GOFFSTOWN — A wildlife sanctuary is one step closer to obtaining conservation easements from the town after a public hearing was held on the matter Tuesday.

The first of two public hearings to grant the easements to the Tarr Sanctuary — which will be located in Bedford and Goffstown — was held Tuesday night. No one from the public spoke about the proposal, and a second hearing will be held June 12.

Selectmen will vote on the easements sometime after June 12.

“Barring any negative comments at our second meeting, I’m ready to go forward with it,” said Selectman David Pierce.

Work to establish the sanctuary began roughly two decades ago.

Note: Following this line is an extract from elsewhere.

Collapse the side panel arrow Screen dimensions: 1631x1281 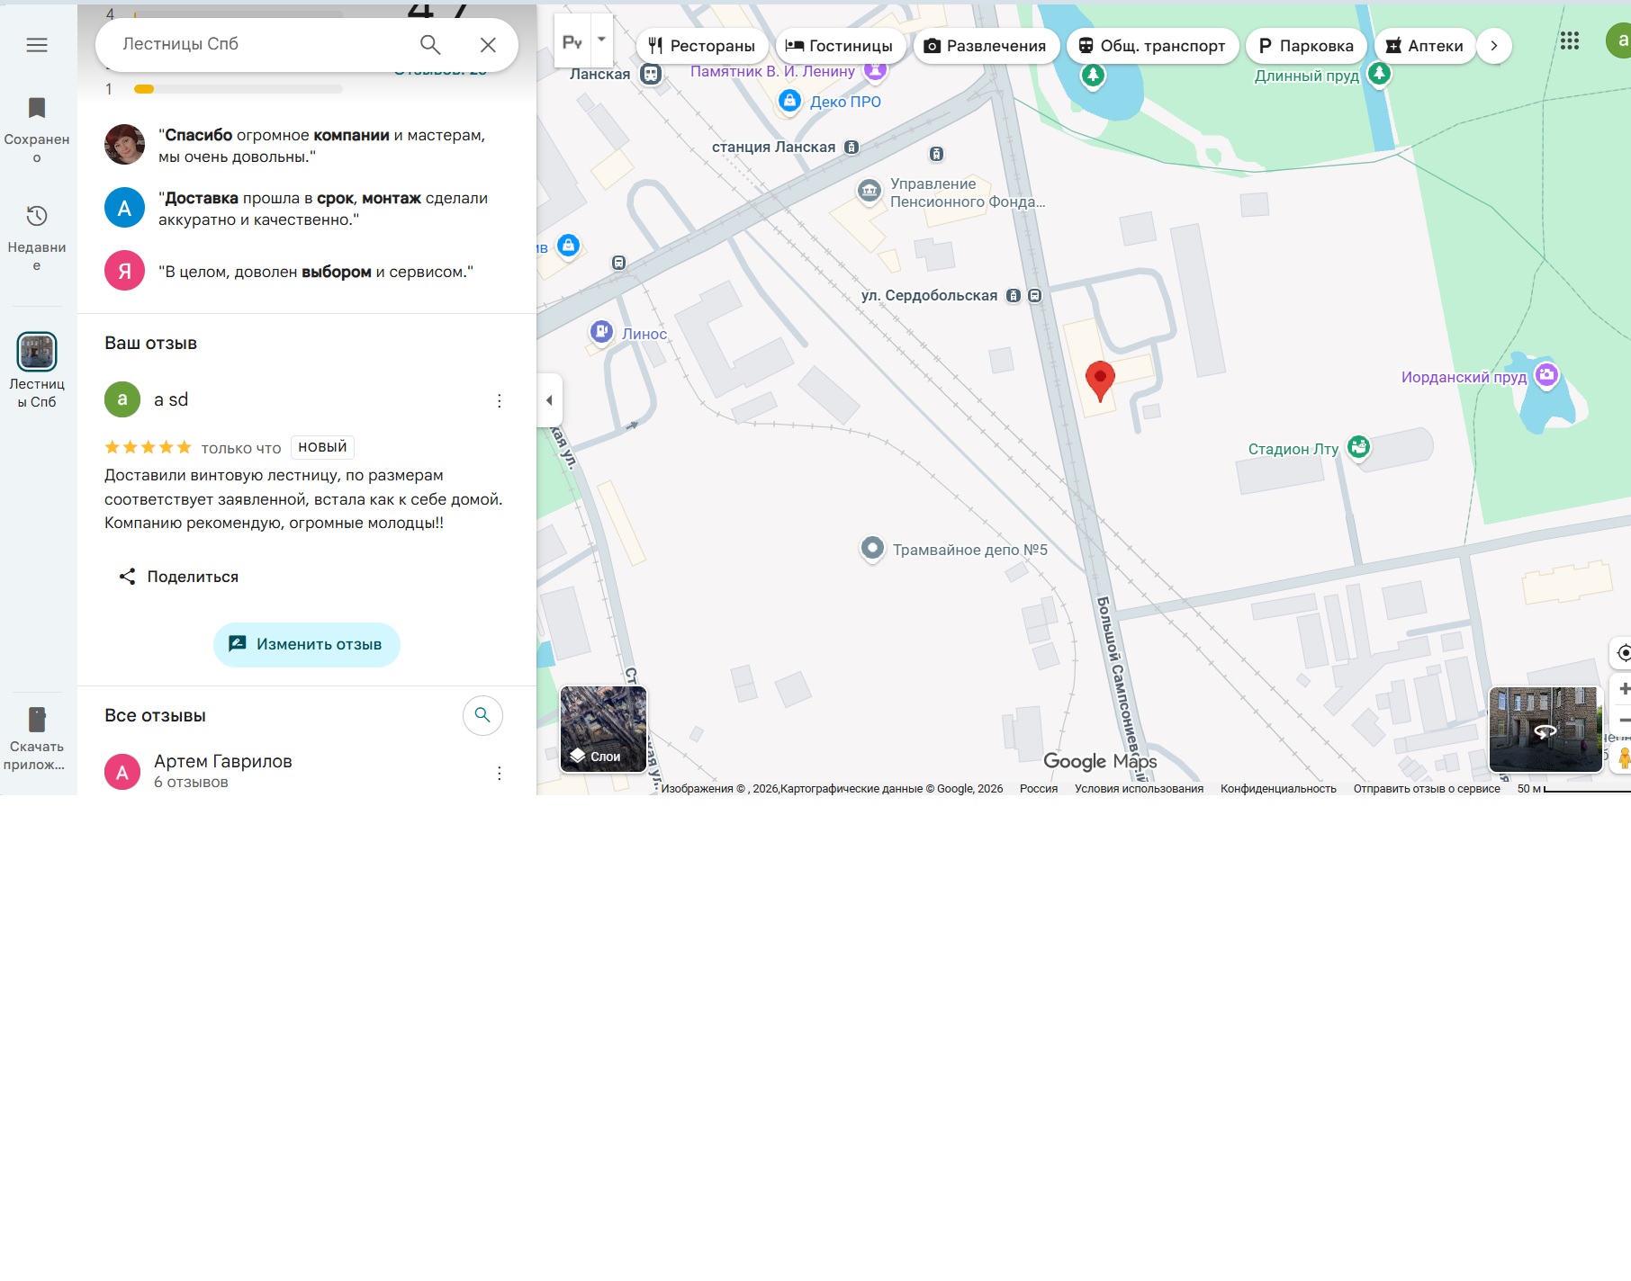point(549,400)
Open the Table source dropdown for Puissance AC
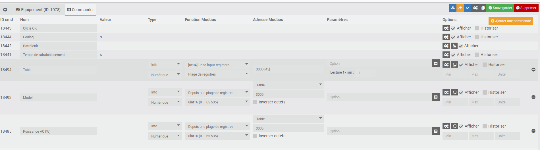This screenshot has height=150, width=540. 288,119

In 1993, Bedford resident Florence Tarr left 500 acres of land in Bedford and Goffstown in a public trust, with the goal of it becoming a wildlife sanctuary. That land is located where the two communities border one another. More than half of the 500 acres is located in Bedford.

In 1996, nearly 200 acres of the parcel were sold by the trust, and the group that purchased the land began missing property tax payments in 2005. In 2009, Bedford officials tax deeded the land for nonpayment, sparking litigation that lasted for years.

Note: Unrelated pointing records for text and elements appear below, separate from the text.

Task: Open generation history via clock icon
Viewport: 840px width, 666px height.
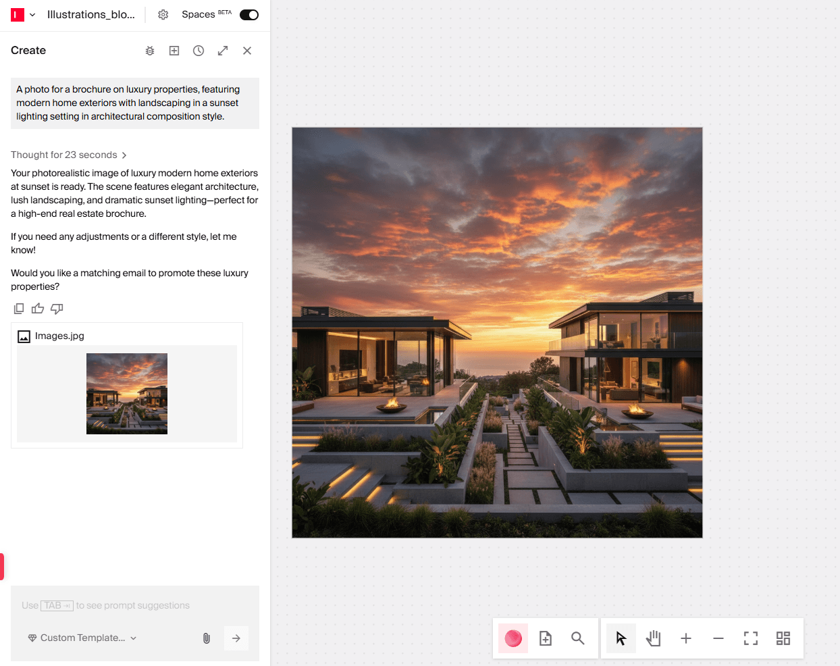Action: [x=198, y=50]
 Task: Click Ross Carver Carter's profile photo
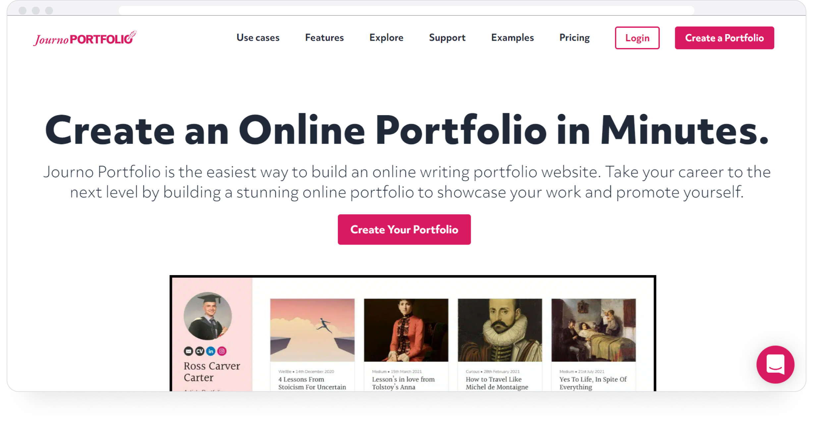(x=208, y=316)
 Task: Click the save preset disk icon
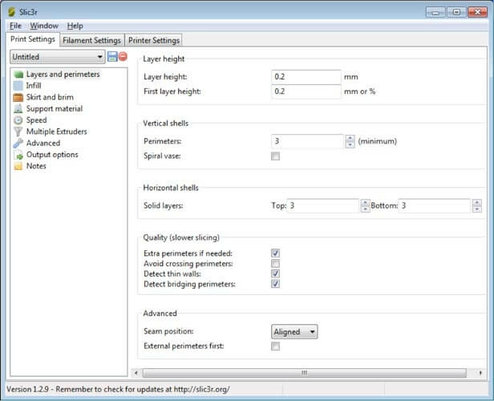coord(112,57)
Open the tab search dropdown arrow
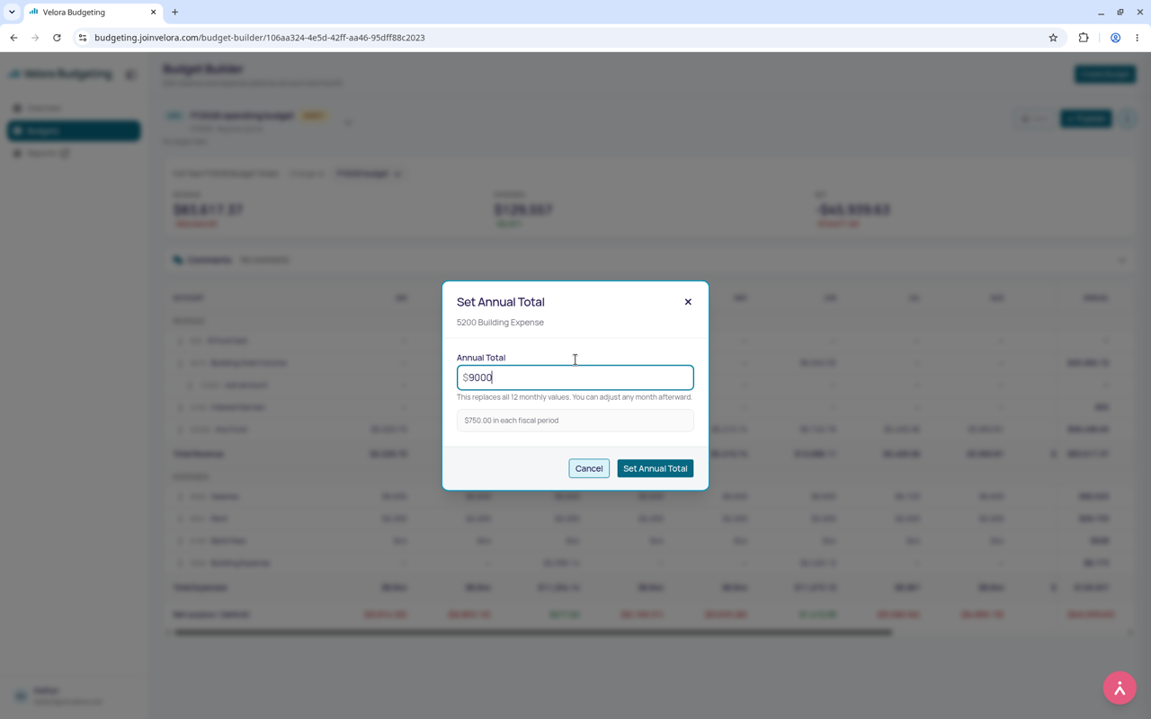This screenshot has height=719, width=1151. (x=12, y=13)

In 2015, the New Boston-based Piscataquog Land Conservancy took over the property and is now working to get the proper approvals and pieces in place to establish the wildlife sanctuary.

Though the major purpose of the parcel will be to provide a protected space for wildlife, there will be some amenities added, such as trails.

The property will be posted and will prohibit fishing and hunting in accordance with the guidelines that Florence Tarr established in her will.

In all, the project is expected to cost the PLC about $185,000, some of which will go toward conveying the land and estimated legal fees should questions about the land end up in court again.

Bedford officials have already allocated $75,000 for the project, and the Goffstown Conservation Commission is looking to donate up to $25,000 to the PLC. The remaining funds come from grants and money left over from the Tarr Trust accounts.